[TESTO MOSTRATO]
────

Che vi sia una relazione tra produzione effettiva e produzione potenziale, quali che siano i limiti di misura della produzione potenziale,
è cosa innegabile,
dal momento che difficilmente le risorse produttive possono crescere permanentemente ad un tasso maggiore della produzione effettiva,
essendo la seconda innanzitutto destinata a riprodurre le prime.
La questione centrale è piuttosto un’altra:
è la produzione potenziale a vincolare quella effettiva oppure il contrario?
Per usare l’espressione della BCE, se la produzione potenziale rappresenta le condizioni dell’offerta e quella effettiva quelle della domanda,
è l’offerta a vincolare la domanda oppure il contrario?
…
Secondo l’Unione,
il trend di crescita potenziale è indipendente dalle condizioni della domanda ed è influenzabile dalle sole politiche strutturali del piano Europa 2020.
Le riforme contemplate dal piano individuano tre aree di intervento: mercato del lavoro, mercato dei prodotti, innovazione e conoscenza.
Quelle relative al mercato del lavoro mirano al contenimento delle imposte sui salariati, da conseguirsi attraverso la riduzione dei contributi pensionistici
ed uno spostamento del carico fiscale dal lavoro ai consumi.

────

[DATI MOSTRATI]
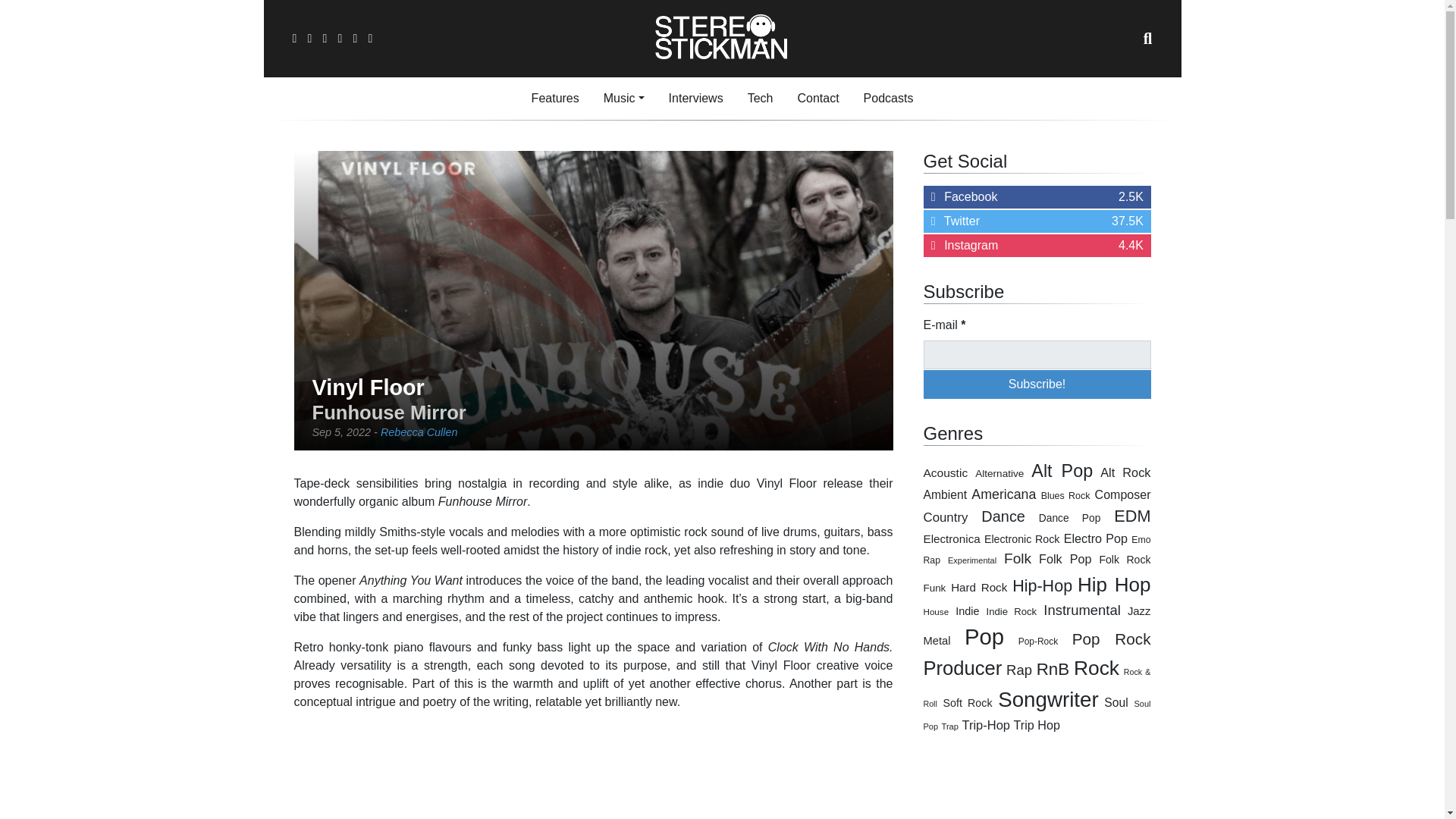
Music (623, 98)
Tech (760, 98)
Subscribe! (1037, 384)
Contact (817, 98)
Podcasts (888, 98)
Subscribe! (1037, 384)
Features (555, 98)
Interviews (1037, 196)
Music (695, 98)
Given the description of an element on the screen output the (x, y) to click on. 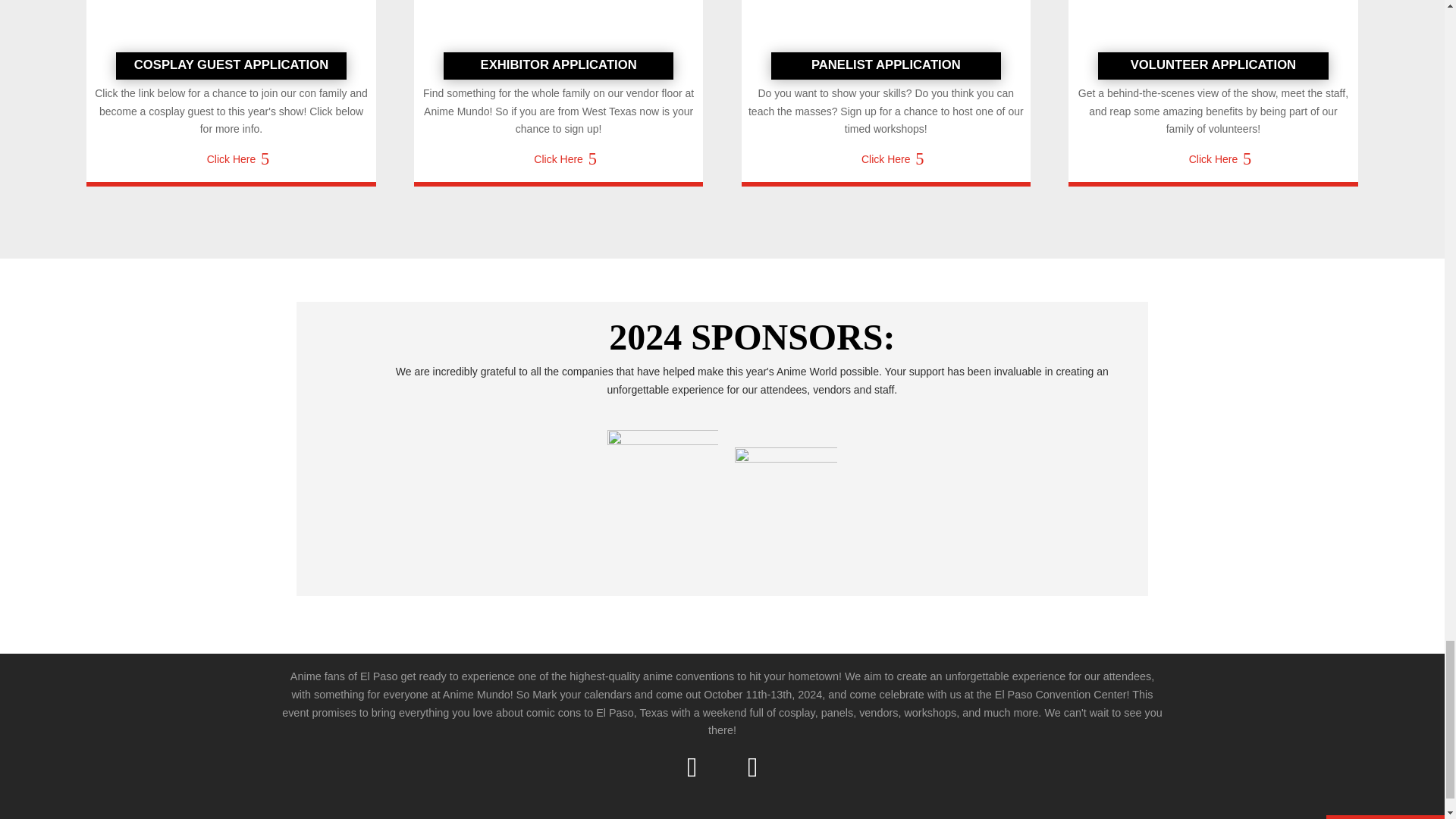
Click Here (558, 159)
Click Here (1214, 159)
Click Here (886, 159)
Click Here (231, 165)
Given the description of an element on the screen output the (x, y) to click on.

────

[RICHIESTA DATA 1] Puoi estrarre parola per parola il passo del testo sulla produzione potenziale che va da "La questione centrale" a "lavoro ai consumi."?
[RICHIESTA DATA 2] Puoi estendere il testo sulla produzione potenziale ed effettiva, riprendendo subito dopo l'ultima frase riportata?
Qui i dati non hanno alcun ruolo.

[RISPOSTA SCRITTA 1]
La questione centrale è piuttosto un’altra:
è la produzione potenziale a vincolare quella effettiva oppure il contrario?
Per usare l’espressione della BCE, se la produzione potenziale rappresenta le condizioni dell’offerta e quella effettiva quelle della domanda,
è l’offerta a vincolare la domanda oppure il contrario?
…
Secondo l’Unione,
il trend di crescita potenziale è indipendente dalle condizioni della domanda ed è influenzabile dalle sole politiche strutturali del piano Europa 2020.
Le riforme contemplate dal piano individuano tre aree di intervento: mercato del lavoro, mercato dei prodotti, innovazione e conoscenza.
Quelle relative al mercato del lavoro mirano al contenimento delle imposte sui salariati, da conseguirsi attraverso la riduzione dei contributi pensionistici
ed uno spostamento del carico fiscale dal lavoro ai consumi.

[RISPOSTA SCRITTA 2]
L’obiettivo dichiarato di queste misure è quello di accrescere, al contempo, il margine di profitto e il salario netto.
Tuttavia, difficilmente i salariati possono beneficiare della minor imposizione, a prescindere dalla loro forza contrattuale:
se i salariati fossero infatti in grado di preservare i precedenti livelli salariali al lordo dell’imposizione,
questo incremento sarebbe in ogni caso fittizio, traducendosi in minor salario differito e in forme contributive più regressive;
se, al contrario, e come le attuali condizioni distributive lasciano realisticamente pensare,
il salario al lordo delle imposte si riducesse,con la detassazione, l’alleggerimento del carico fiscale sul lavoro si tradurrebbe in un minor salario netto.
Lo slogan “detassare l’impresa e il lavoro per accrescere la competitività” deve essere pertanto correttamente inteso
come un mutamento del carico tributario tutto a favore dei margini di profitto,
visto che, nel caso più favorevole ai salariati, lascerebbe immutate le retribuzioni nette.
Le misure relative al mercato dei prodotti dovrebbero conseguire la riduzione del
mark up sui prodotti finali e quella dei costi amministrativi,
rimandando quindi ad un ulteriore recupero dei margini di profitto da ottenersi grazie ad una
riduzione dei redditi misti, dominanti proprio nei settori della distribuzione e dei servizi all’impresa.
Infine, l’azione volta al rafforzamento dell’innovazione e della conoscenza dovrebbe garantire
crediti fiscali e sussidi al settore R&S,
considerato strategico al fine di sostenere importanti processi di innovazione di prodotto e di processo.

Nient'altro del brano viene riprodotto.